Passeggiare per il centro di Ferrara nei tre giorni del Festival di Internazionale è un piacere per gli occhi e la mente. Una città che vive di turismo, arte e cultura per buona parte dell’anno, vede la sua massima espressione in quest’ultimo evento che arriva a chiudere i giochi all’inizio di ottobre. Tutti fanno qualcosa per il Festival, tutti vogliono esserci, partecipare, collaborare. Derubricare la tre giorni colorata di giallo solo ad un festival di giornalismo o di una rivista sarebbe riduttivo: Internazionale è una parola enorme dietro la quale una città intera ha creato un racconto corale di quello che fa, di quanto è capace di proporre tutti gli altri giorni dell’anno.

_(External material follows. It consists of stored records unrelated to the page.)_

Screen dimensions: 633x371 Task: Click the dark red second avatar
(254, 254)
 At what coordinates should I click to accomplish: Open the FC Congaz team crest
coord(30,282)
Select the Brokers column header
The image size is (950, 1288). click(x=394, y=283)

Non c’è associazione del territorio che non crei un evento speciale collaterale, mostra che non tenga aperto con orari speciali, centri culturali che non ospitino qualche attività, locale del centro che non si faccia bello per accogliere l’ondata di turisti improvvisa. Nessun altro evento a Ferrara è capace di muovere e coinvolgere in modo così trasversale la fantasia e creatività di tutte quelle realtà che con il giornalismo non hanno in realtà niente a che fare. È l’indotto economico bellezza – direte voi – ma non si tratta ovviamente solo di questo.

L’Internazionale – come la chiamano ancora tantissimi – è un evento strano e a tratti indecifrabile ai più, perché parla di temi attuali e al contempo difficili, richiede conoscenze economiche, politiche, storiche, ma l’età media dei partecipanti è bassa e fa ben sperare per il futuro. È il connubio perfettamente riuscito tra una città a misura d’uomo, civile, pulita e da fotografare agli occhi del turista di passaggio, con dibattiti e argomenti di livello universitario e colto, portati all’attenzione del grande pubblico con semplicità, come la rivista è in grado di fare ogni settimana.

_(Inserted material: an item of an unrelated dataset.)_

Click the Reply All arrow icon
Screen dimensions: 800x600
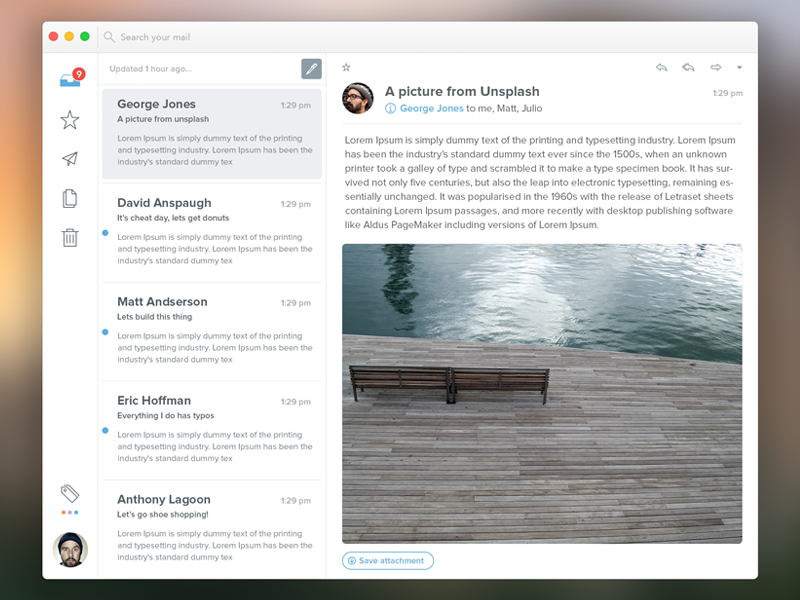pyautogui.click(x=688, y=68)
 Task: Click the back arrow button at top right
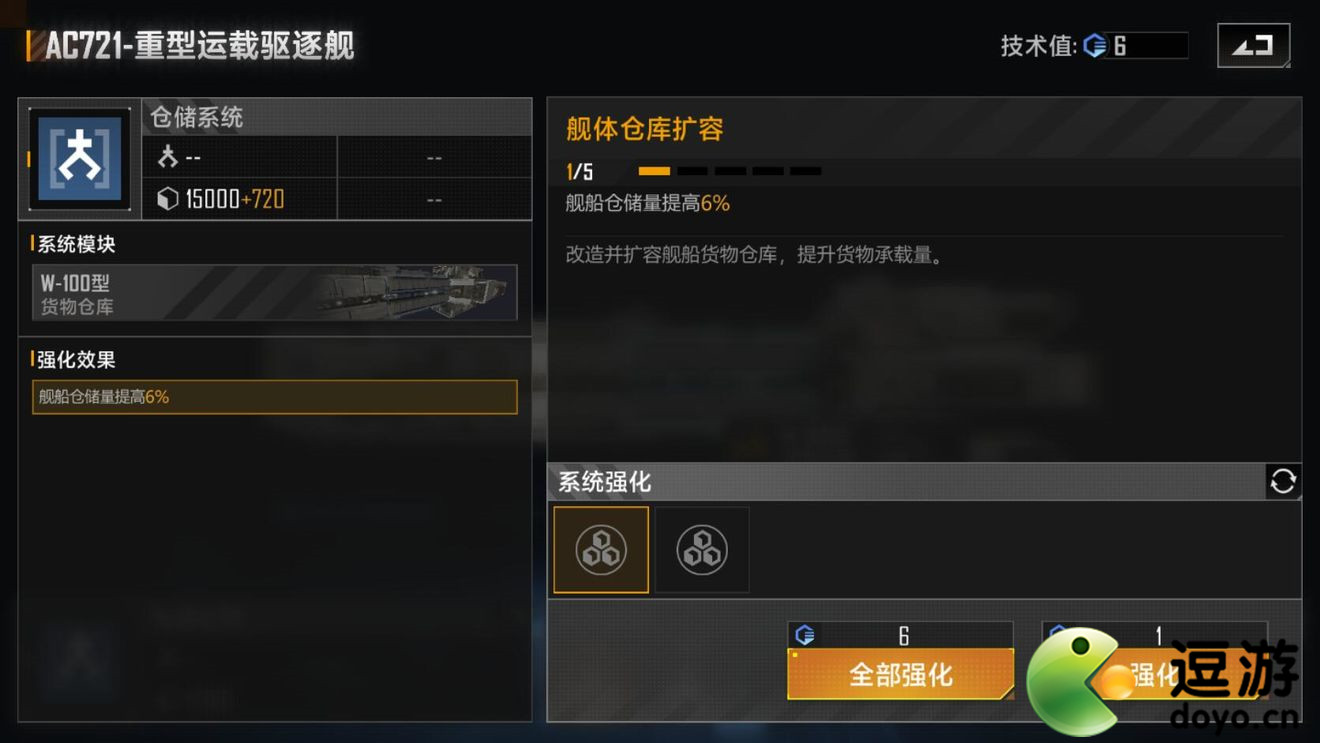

Perché in fondo il festival di Internazionale ha il pubblico che vorremmo tutto l’anno, è la Ferrara civile che tutti auspichiamo di rappresentare quando qualche amico viene a trovarci. Una città dove si gira in bici, si mangia bene, con un centro storico pieno di scorci adorabili, persone perbene, file ordinate senza spintoni e insulti per seguire un incontro sul cambiamento climatico. Facciamo bella figura. Una città che esiste solo per tre giorni, a tratti irreale per la concentrazione di bellezza che è in grado di catalizzare in un solo momento, di cui riempirsi gli occhi per affrontare da oggi con il sorriso i primi freddi, le prime nebbie grigie.

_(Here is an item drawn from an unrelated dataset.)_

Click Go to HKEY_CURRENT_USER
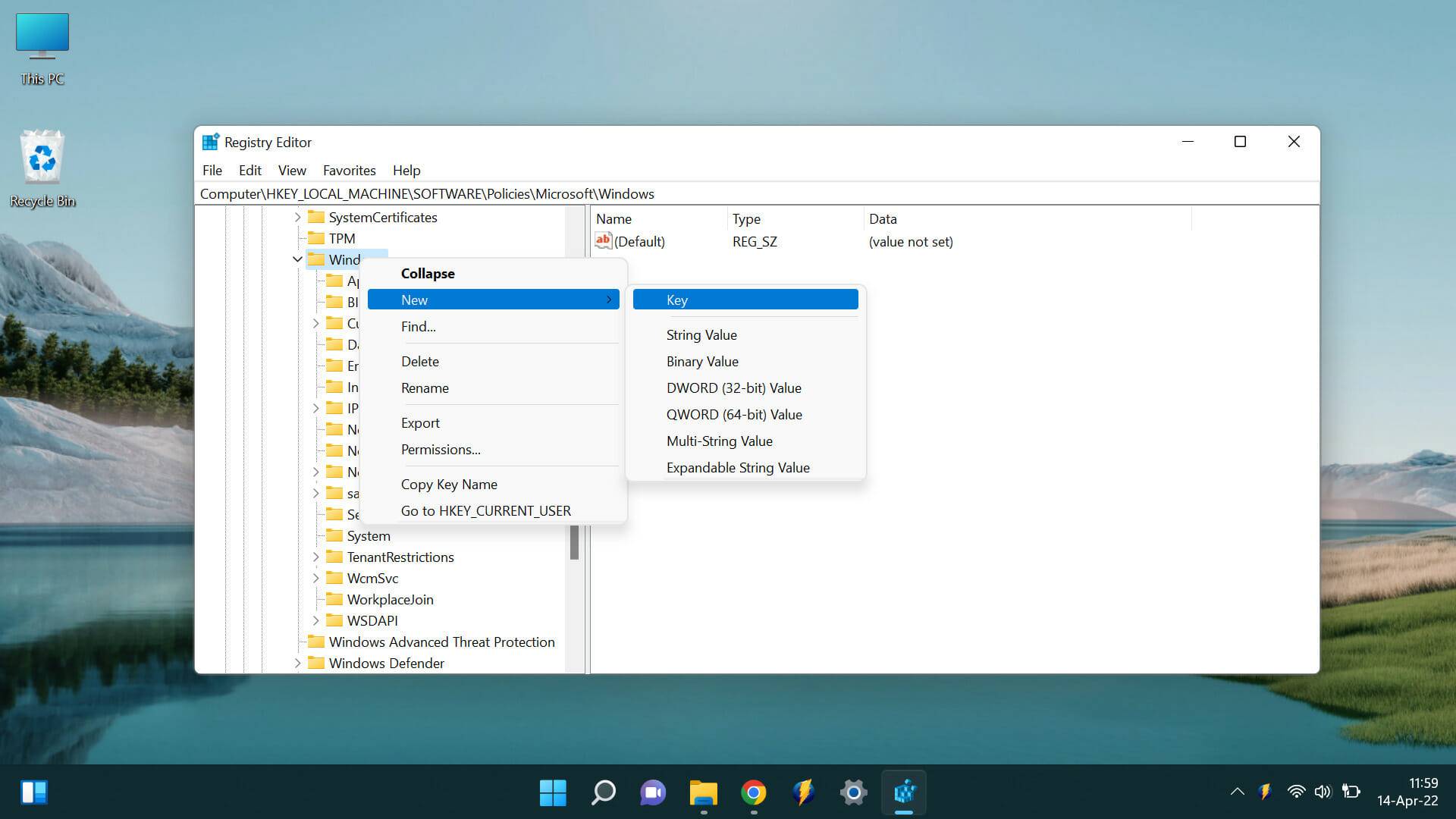Image resolution: width=1456 pixels, height=819 pixels. click(x=486, y=510)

Per un weekend i problemi rimangono lontani e nascosti agli occhi delle migliaia di persone che passano di qui e raccontano sui social che è il posto dove vorrebbero vivere, in barba al poco lavoro, alle torce del petrolchimico, all’esercito davanti alla stazione, al Palaspecchi da bonificare, alle griglie Betafence intorno allo stadio, a Federico Aldrovandi. Se lo specchio e la pancia della società oggi passa dai social network date un’occhiata in questi giorni al mare di foto e sensazioni positive che troverete su Instagram, Facebook o Twitter soltanto digitando la parola Ferrara.

Un biglietto da visita straordinario, una promozione del territorio spontanea e genuina da chi ha visto un luogo circondarsi di belle persone. Per tre giorni capitale del mondo, per tre giorni la migliore delle città possibili. Riusciamo a creare le condizioni per farli diventare dieci, trenta, trecentosessantacinque?